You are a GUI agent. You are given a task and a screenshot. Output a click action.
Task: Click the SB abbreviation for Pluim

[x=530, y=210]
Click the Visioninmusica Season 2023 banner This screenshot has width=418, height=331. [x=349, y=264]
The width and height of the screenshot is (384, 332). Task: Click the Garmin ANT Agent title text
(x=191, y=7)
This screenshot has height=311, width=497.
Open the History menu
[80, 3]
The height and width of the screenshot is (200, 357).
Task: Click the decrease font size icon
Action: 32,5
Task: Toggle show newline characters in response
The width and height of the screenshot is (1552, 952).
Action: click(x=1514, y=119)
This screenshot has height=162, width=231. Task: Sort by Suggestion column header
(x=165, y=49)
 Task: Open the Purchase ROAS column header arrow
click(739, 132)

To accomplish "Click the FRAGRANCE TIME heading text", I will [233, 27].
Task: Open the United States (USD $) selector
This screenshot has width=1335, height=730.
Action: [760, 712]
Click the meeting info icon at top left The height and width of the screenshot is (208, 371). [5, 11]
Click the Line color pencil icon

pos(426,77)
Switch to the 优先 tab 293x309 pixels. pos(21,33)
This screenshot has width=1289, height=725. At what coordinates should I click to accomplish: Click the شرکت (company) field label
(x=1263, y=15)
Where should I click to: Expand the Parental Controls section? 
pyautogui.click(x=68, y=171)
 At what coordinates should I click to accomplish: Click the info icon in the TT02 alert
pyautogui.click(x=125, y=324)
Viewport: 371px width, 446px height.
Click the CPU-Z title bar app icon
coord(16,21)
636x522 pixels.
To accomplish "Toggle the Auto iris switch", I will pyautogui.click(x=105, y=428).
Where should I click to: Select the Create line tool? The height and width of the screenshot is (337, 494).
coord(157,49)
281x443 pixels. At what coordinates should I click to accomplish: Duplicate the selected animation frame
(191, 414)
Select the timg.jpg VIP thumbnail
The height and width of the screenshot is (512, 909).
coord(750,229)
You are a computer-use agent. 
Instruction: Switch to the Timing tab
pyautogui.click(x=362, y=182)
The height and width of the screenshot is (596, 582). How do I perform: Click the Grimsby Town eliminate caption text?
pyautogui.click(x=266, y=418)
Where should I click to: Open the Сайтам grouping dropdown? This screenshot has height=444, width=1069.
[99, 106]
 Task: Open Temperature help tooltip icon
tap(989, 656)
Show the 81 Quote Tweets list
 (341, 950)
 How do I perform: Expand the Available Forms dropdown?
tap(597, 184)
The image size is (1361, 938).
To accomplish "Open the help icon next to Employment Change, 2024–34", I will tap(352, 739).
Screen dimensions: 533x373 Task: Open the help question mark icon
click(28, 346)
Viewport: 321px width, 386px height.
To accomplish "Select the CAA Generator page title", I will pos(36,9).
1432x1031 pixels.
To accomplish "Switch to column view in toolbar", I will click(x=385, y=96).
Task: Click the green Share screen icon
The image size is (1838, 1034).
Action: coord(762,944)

****************

Copy all of the data above line for line, leaving every character unchanged.

**Answer to the problem**
You are a GUI agent. You are given a task and a screenshot. Output a click action.
Task: Click the SB abbreviation for Pluim

[x=530, y=210]
Click the Visioninmusica Season 2023 banner This screenshot has width=418, height=331. [x=349, y=264]
The width and height of the screenshot is (384, 332). Task: Click the Garmin ANT Agent title text
(x=191, y=7)
This screenshot has height=311, width=497.
Open the History menu
[80, 3]
The height and width of the screenshot is (200, 357).
Task: Click the decrease font size icon
Action: 32,5
Task: Toggle show newline characters in response
The width and height of the screenshot is (1552, 952).
Action: click(x=1514, y=119)
This screenshot has height=162, width=231. Task: Sort by Suggestion column header
(x=165, y=49)
 Task: Open the Purchase ROAS column header arrow
click(739, 132)

To accomplish "Click the FRAGRANCE TIME heading text", I will [233, 27].
Task: Open the United States (USD $) selector
This screenshot has width=1335, height=730.
Action: [760, 712]
Click the meeting info icon at top left The height and width of the screenshot is (208, 371). [5, 11]
Click the Line color pencil icon

pos(426,77)
Switch to the 优先 tab 293x309 pixels. pos(21,33)
This screenshot has width=1289, height=725. At what coordinates should I click to accomplish: Click the شرکت (company) field label
(x=1263, y=15)
Where should I click to: Expand the Parental Controls section? 
pyautogui.click(x=68, y=171)
 At what coordinates should I click to accomplish: Click the info icon in the TT02 alert
pyautogui.click(x=125, y=324)
Viewport: 371px width, 446px height.
Click the CPU-Z title bar app icon
coord(16,21)
636x522 pixels.
To accomplish "Toggle the Auto iris switch", I will pyautogui.click(x=105, y=428).
Where should I click to: Select the Create line tool? The height and width of the screenshot is (337, 494).
coord(157,49)
281x443 pixels. At what coordinates should I click to accomplish: Duplicate the selected animation frame
(191, 414)
Select the timg.jpg VIP thumbnail
The height and width of the screenshot is (512, 909).
coord(750,229)
You are a computer-use agent. 
Instruction: Switch to the Timing tab
pyautogui.click(x=362, y=182)
The height and width of the screenshot is (596, 582). How do I perform: Click the Grimsby Town eliminate caption text?
pyautogui.click(x=266, y=418)
Where should I click to: Open the Сайтам grouping dropdown? This screenshot has height=444, width=1069.
[99, 106]
 Task: Open Temperature help tooltip icon
tap(989, 656)
Show the 81 Quote Tweets list
 (341, 950)
 How do I perform: Expand the Available Forms dropdown?
tap(597, 184)
The image size is (1361, 938).
To accomplish "Open the help icon next to Employment Change, 2024–34", I will tap(352, 739).
Screen dimensions: 533x373 Task: Open the help question mark icon
click(28, 346)
Viewport: 321px width, 386px height.
To accomplish "Select the CAA Generator page title", I will pos(36,9).
1432x1031 pixels.
To accomplish "Switch to column view in toolbar", I will click(x=385, y=96).
Task: Click the green Share screen icon
The image size is (1838, 1034).
Action: coord(762,944)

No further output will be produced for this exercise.